“(2012.02.25) (pp 421 of 421) Many of the names mentioned in this book were familiar, not for who they were or what they did, but instead because I recognized counties, cities, and places that were named after people that died long ago.
This is a powerful and engaging book that describes the savage treatment of the Cherokees during the mid to late 19th century in heartrending fashion. “What happened to the Cherokees, and other natives of this country, is one of the greatest sins ever perpetuated by the United States, second only to slavery.”
Brian Hicks focuses mainly on the mostly white principal chief of the Cherokee nation, John Ross, who attempted to prevent removal through legal debate and treaty enforcement until he was eventually undermined by “a group of renegade Cherokees [that] betrayed their chief and negotiated an [illegal settlement] with Jackson’s men.”

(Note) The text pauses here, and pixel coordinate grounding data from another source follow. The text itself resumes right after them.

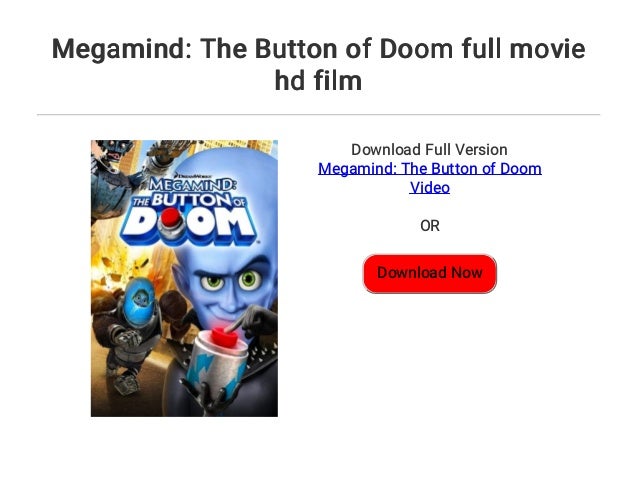Click the page heading about full movie
This screenshot has width=638, height=479.
pyautogui.click(x=319, y=64)
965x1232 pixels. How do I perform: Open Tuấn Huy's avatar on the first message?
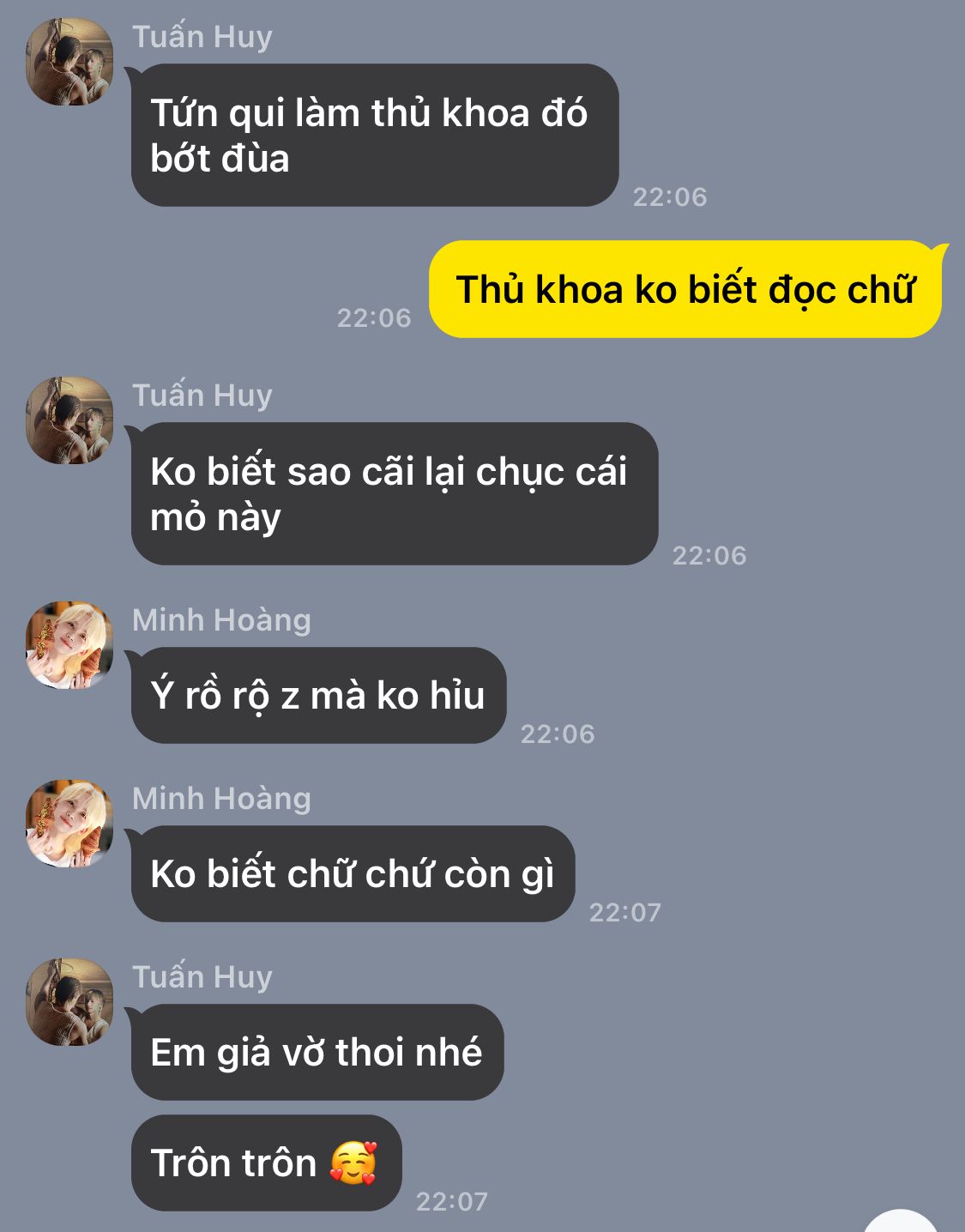(x=69, y=62)
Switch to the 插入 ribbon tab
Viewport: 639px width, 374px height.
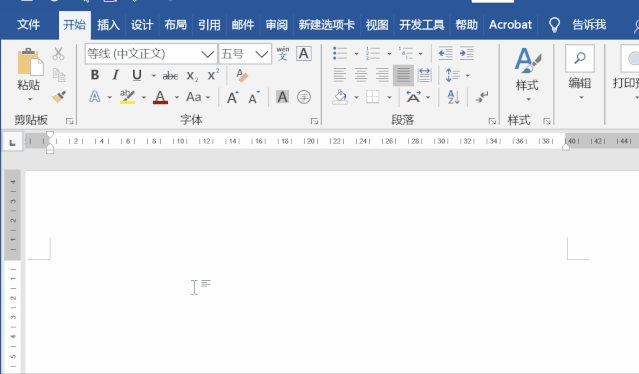coord(108,25)
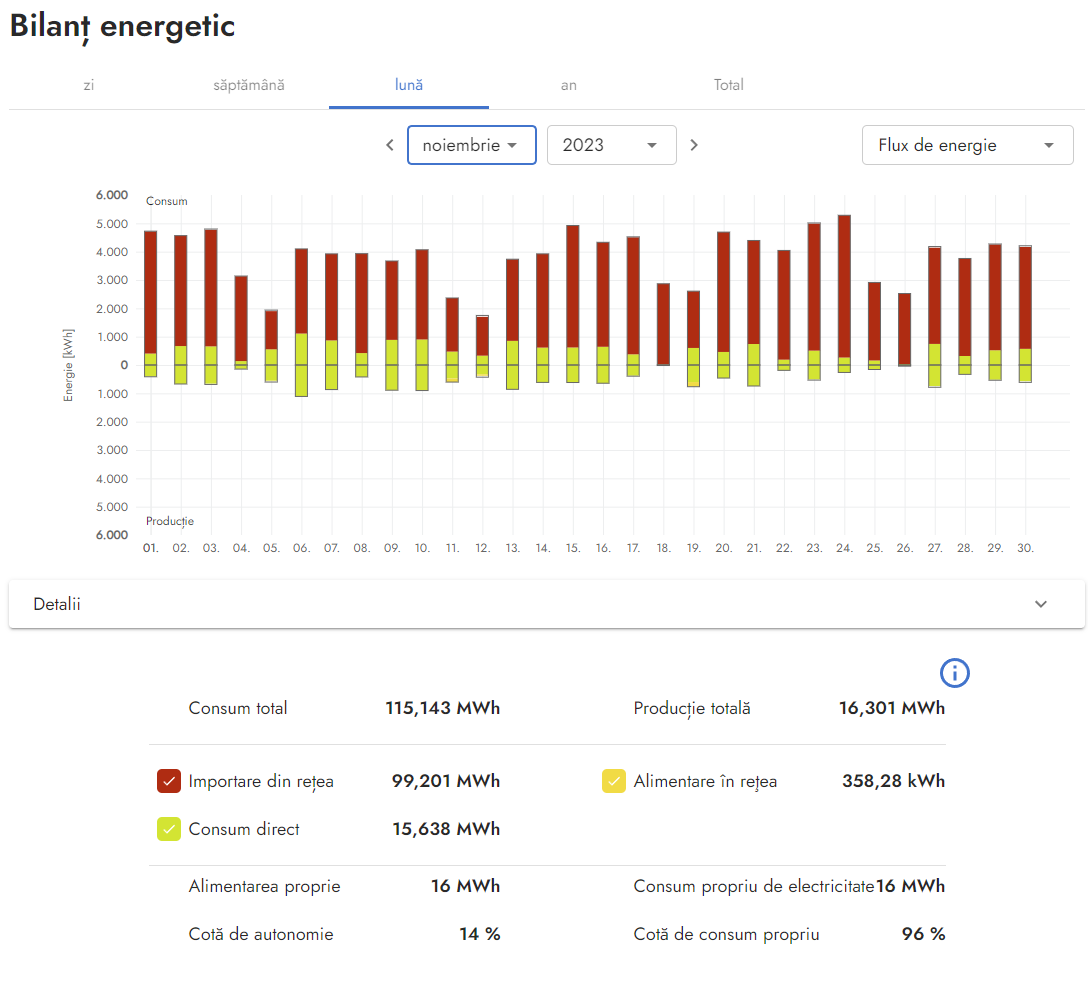Open the blue info icon
Image resolution: width=1088 pixels, height=982 pixels.
point(955,673)
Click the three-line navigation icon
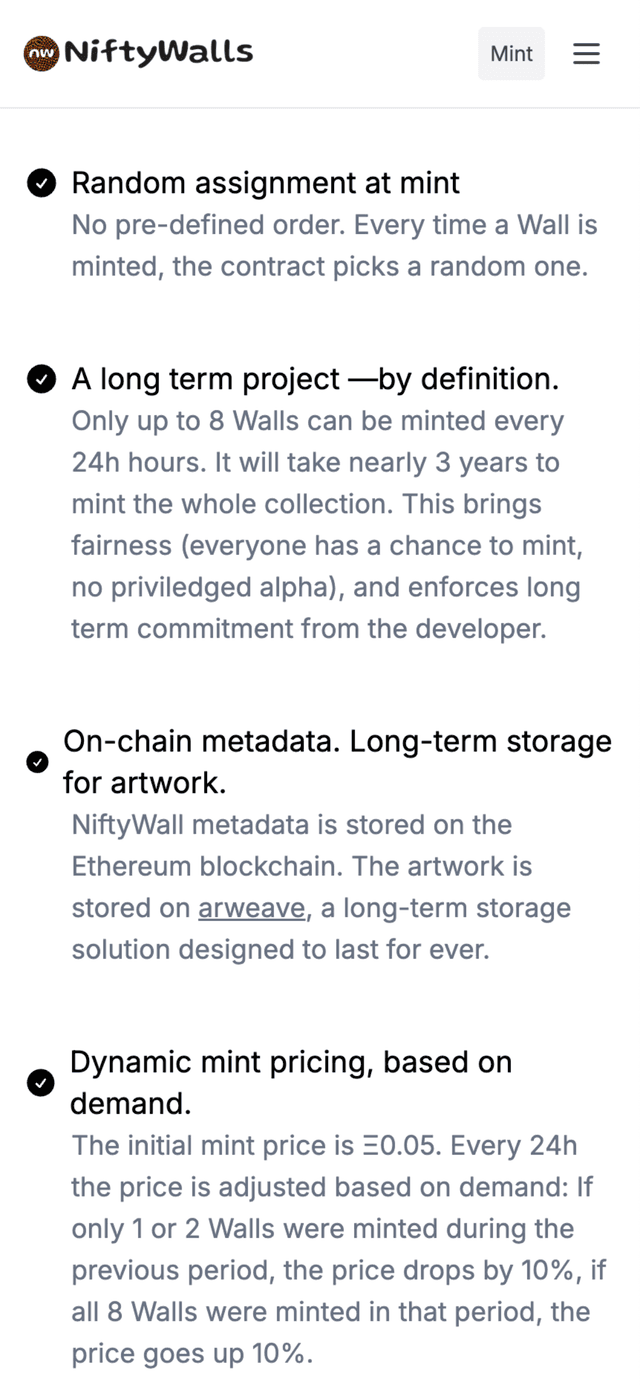This screenshot has height=1385, width=640. coord(586,54)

Thomas Jefferson told the Cherokees that their only way of survival was to become more like the white man. So, the Cherokees set aside their hunter upbringing and became farmers, they moved from their “old religion” to Christianity, they learned to read and write, they set up a form of government that resembled the US government, they divided up communal land into residential lots and built homes, they built a capital city that resembled many of the eastern colonial cities, and, in many cases, they became more educated than the land-grabbing politicians with less education that called them savages. The result, Georgia, Tennessee and Washington disregarding their own laws, intentionally misinterpreted and ignored treaties and broke promises to get what they most wanted, land.
This book makes you question why some of the characters (e.g., President Andrew Jackson, Governor Wilson Lumpkin) have been portrayed so kindly by history, hope the Cherokee’s side of the story will not be completely ignored or lost over time and long for a day where injustice is not tolerated. ”
Glenn wrote this review Wednesday, February 29, 2012.